Antananarivo, 1er Août, 19h40 – La procureure générale de la Cour d’appel d’Antananarivo, Berthine Razafiarivony, ne donne pas de noms dans l’affaire relative à la suspicion de projet d’attentat contre le président de la République. Bien qu’elle parle de « preuves matérielles tangibles ayant permis d’identifier les principaux instigateurs du projet », elle tient à rappeler l’importance du « respect des principes de la présomption d’innocence et du secret de l’instruction ».
⭕« Dans le cadre du traitement d’une enquête de la sorte, chacun est tenu de respecter la présomption d’innocence et le secret de l’instruction », indique-t-elle au cours d’un point de presse tenu dans son bureau à Anosy ce dimanche en fin d’après-midi. Elle n’a donc donné à la presse que le nombre des personnes interpellées, le nombre de ceux qui sont placés en garde à vue, le nombre des éléments des forces de l’ordre soupçonnés. Elle a également donné la liste des objets découverts et saisis chez les deux principaux suspects dont elle a rappelé la nationalité.
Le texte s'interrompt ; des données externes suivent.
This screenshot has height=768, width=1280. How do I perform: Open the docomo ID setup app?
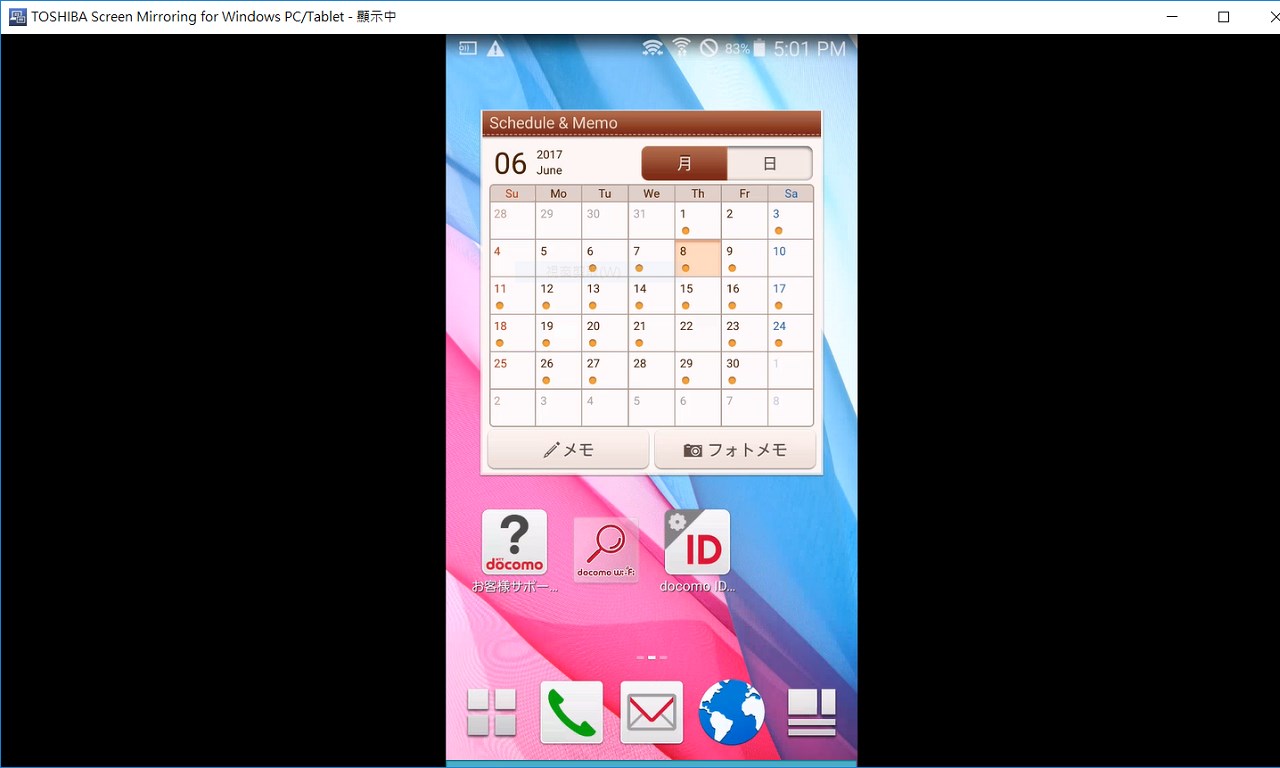(697, 540)
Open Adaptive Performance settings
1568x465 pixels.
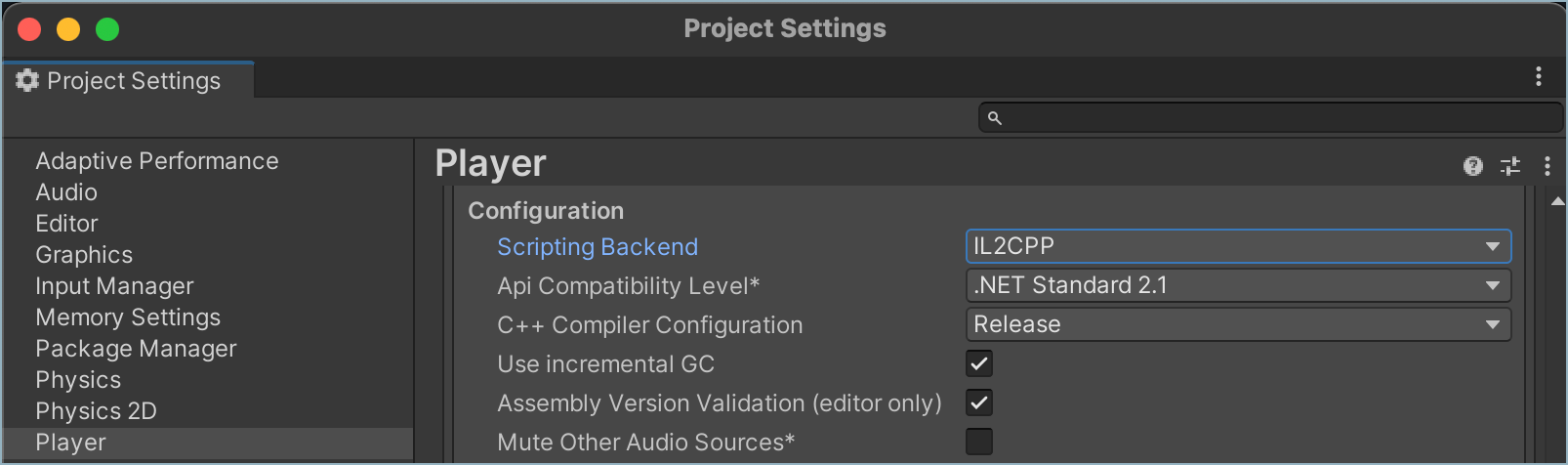[156, 161]
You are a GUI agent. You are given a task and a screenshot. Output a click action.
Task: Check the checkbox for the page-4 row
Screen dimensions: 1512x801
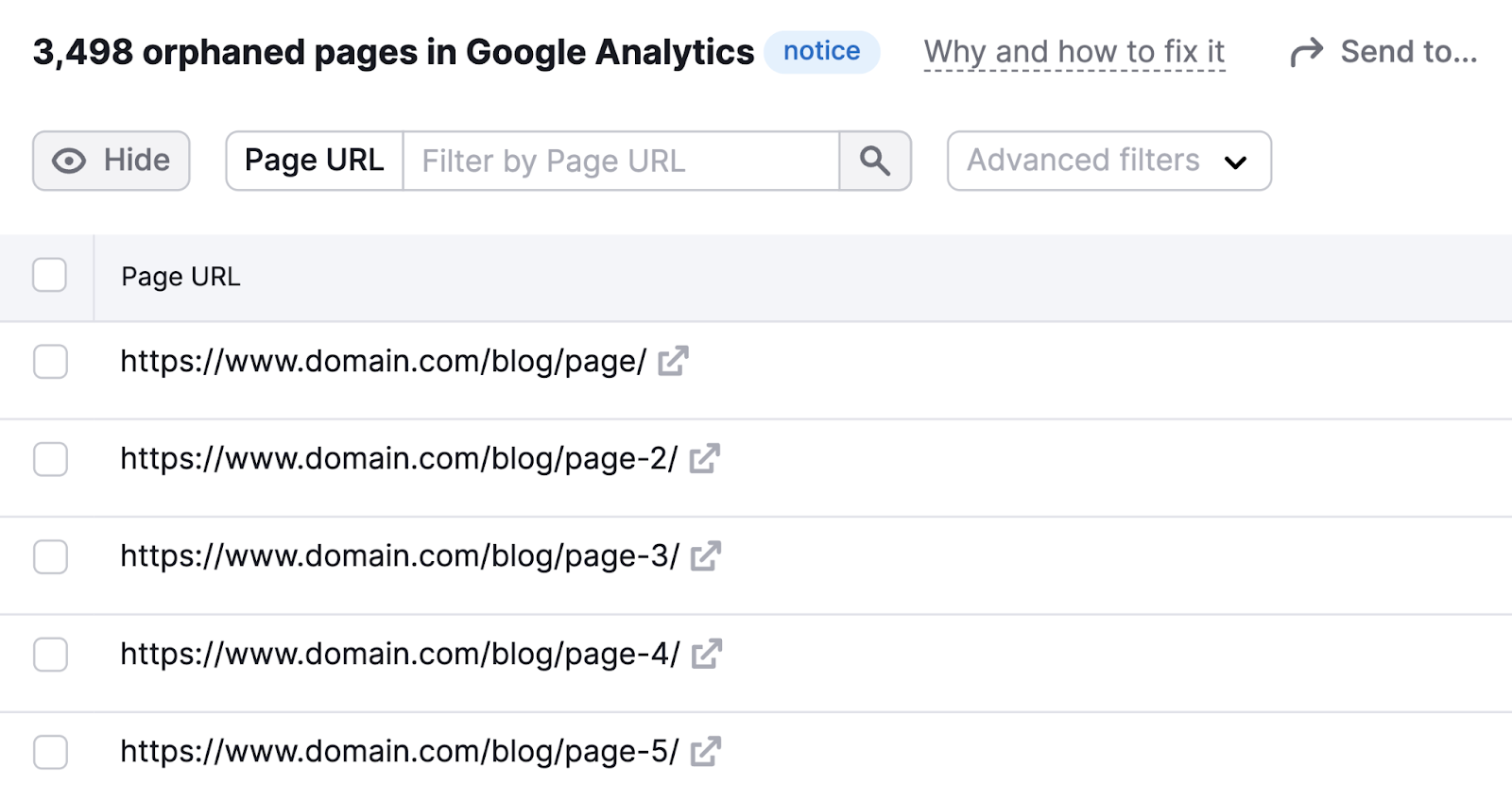click(x=50, y=653)
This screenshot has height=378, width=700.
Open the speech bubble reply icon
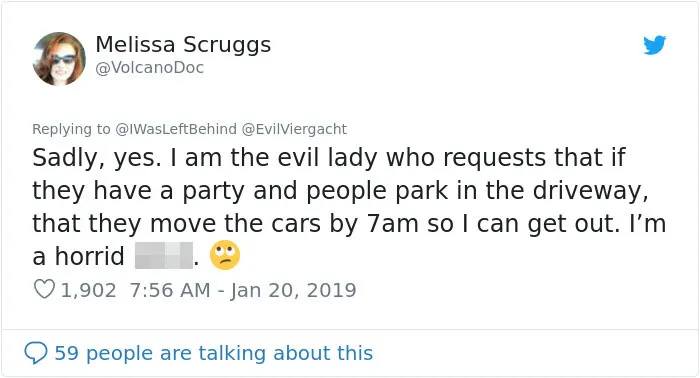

Mais « dans le respect du secret de l’enquête, le contenu des déclarations des personnes interrogées ne pourra être communiqué », souligne-t-elle.
⭕Dans sa déclaration, la PGCA invite toutes les parties prenantes, aussi bien les personnes impliquées dans l’enquête que les médias nationaux et internationaux « à respecter ces principes et à effectuer leur travail avec éthique et professionnalisme ». Elle en appelle également à un « traitement juste et exacte de l’information pour le bon déroulement de l’enquête et pour l’apaisement de l’opinion ». Pour elle, « il est important que l’enquête puisse se dérouler sans encombre et sans entrave afin de que la justice puisse effectuer son travail dans le calme ».